(Beginning of Supplied records)

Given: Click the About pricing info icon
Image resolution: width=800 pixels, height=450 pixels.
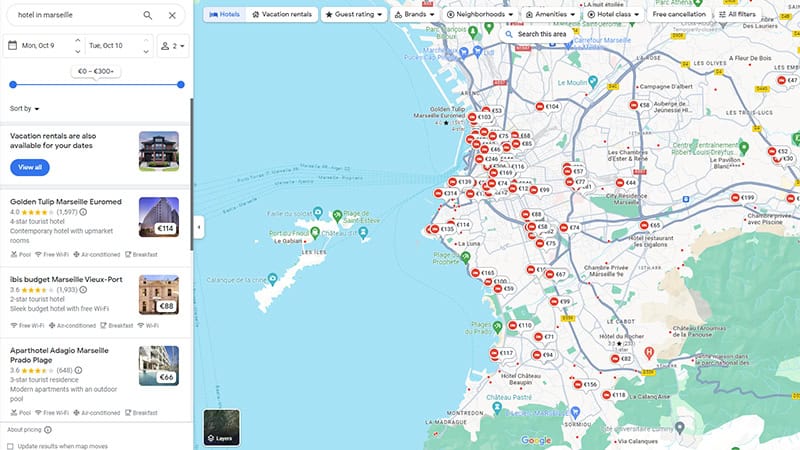Looking at the screenshot, I should point(48,430).
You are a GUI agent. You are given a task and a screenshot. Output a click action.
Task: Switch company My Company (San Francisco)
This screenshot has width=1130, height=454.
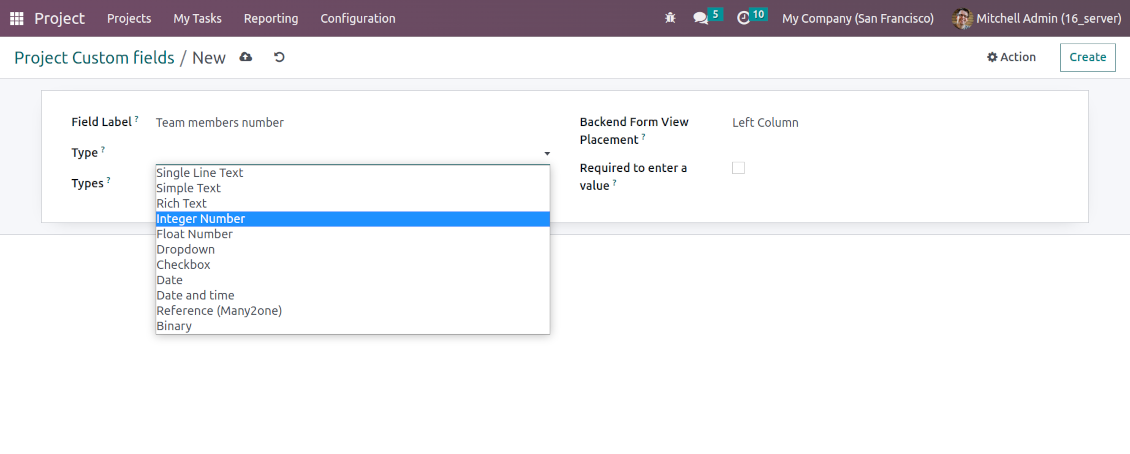857,18
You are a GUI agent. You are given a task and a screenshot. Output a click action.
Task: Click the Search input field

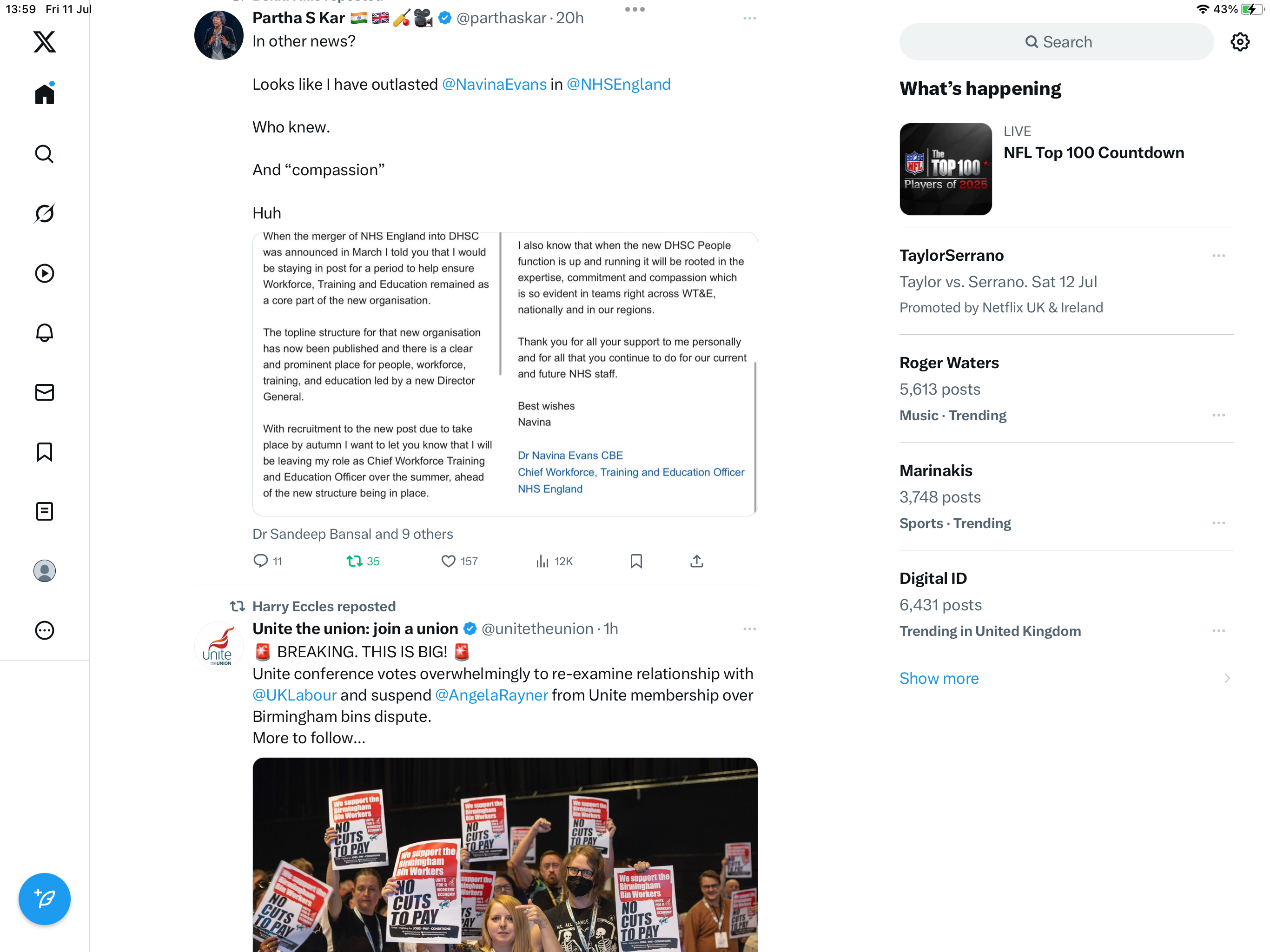click(1057, 42)
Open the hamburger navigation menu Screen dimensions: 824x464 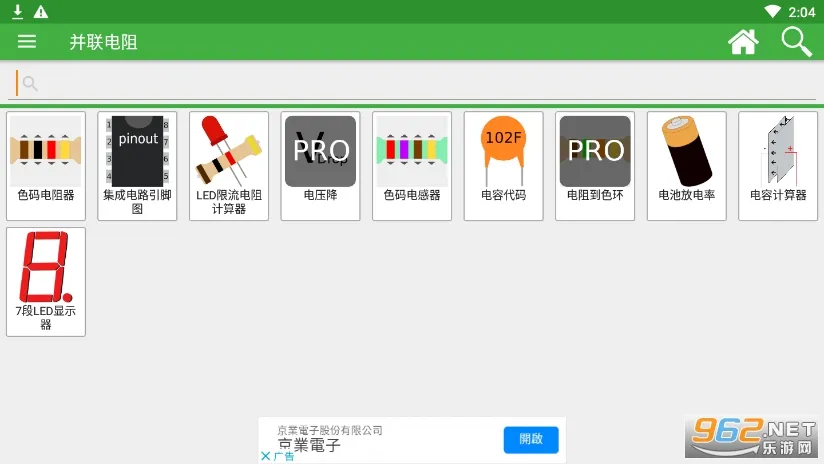(27, 41)
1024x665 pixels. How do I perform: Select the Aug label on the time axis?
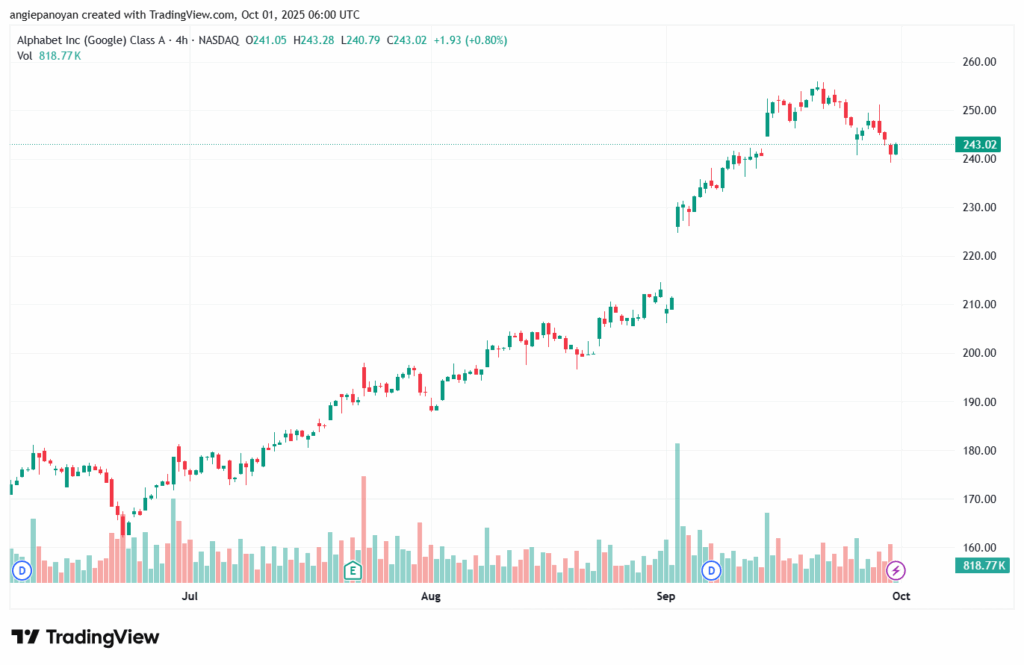[431, 597]
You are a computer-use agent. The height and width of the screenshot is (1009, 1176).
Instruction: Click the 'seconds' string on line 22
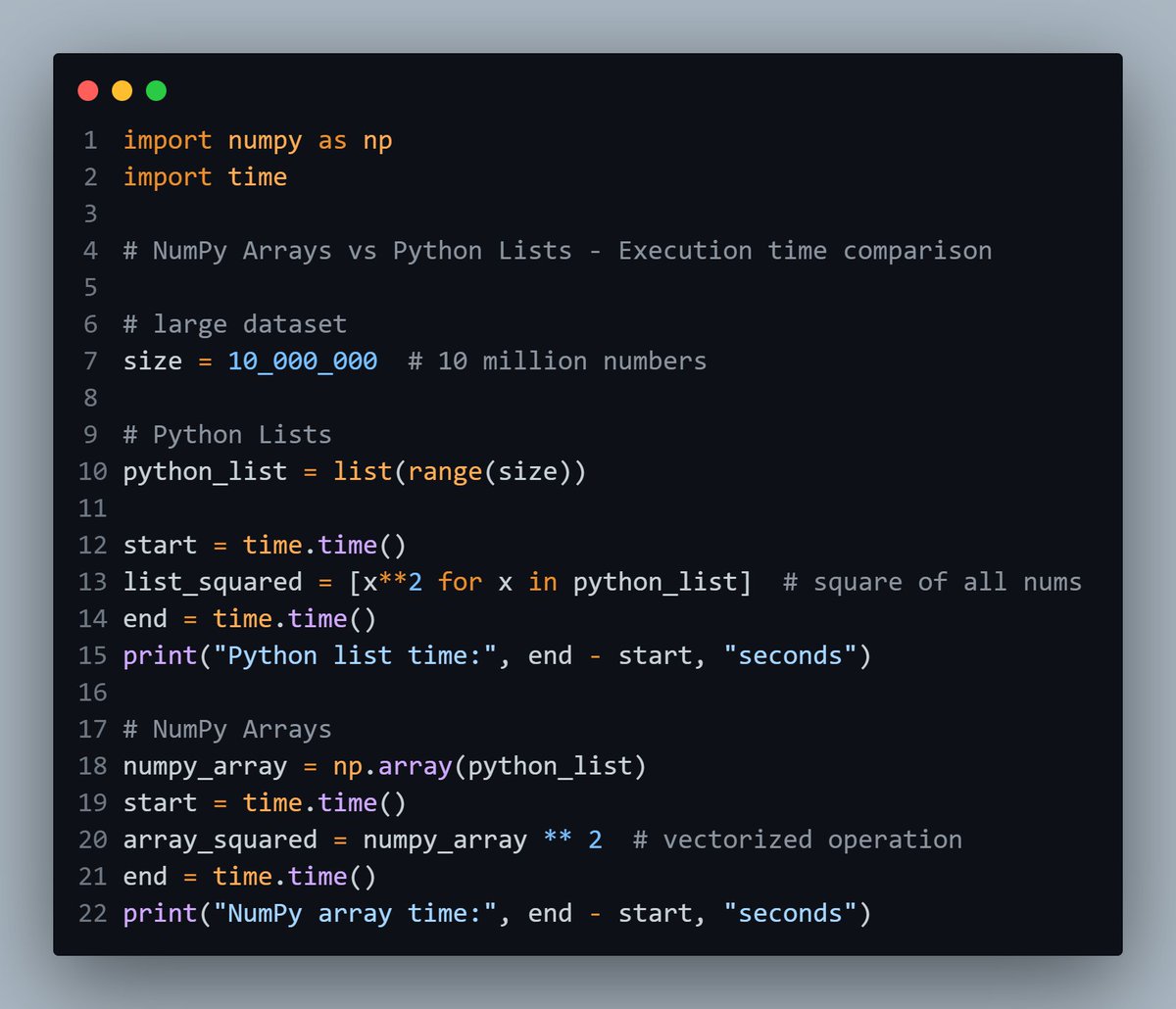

(End of Supplied records)

_Exercise details_: Every line from the one with "You are a computer-use" through the end of the records is to be reproduced exactly, and the pictures are to be left out.

_Result of the exercise_:
You are a computer-use agent. The height and width of the screenshot is (1009, 1176).
Instruction: Click the 'seconds' string on line 22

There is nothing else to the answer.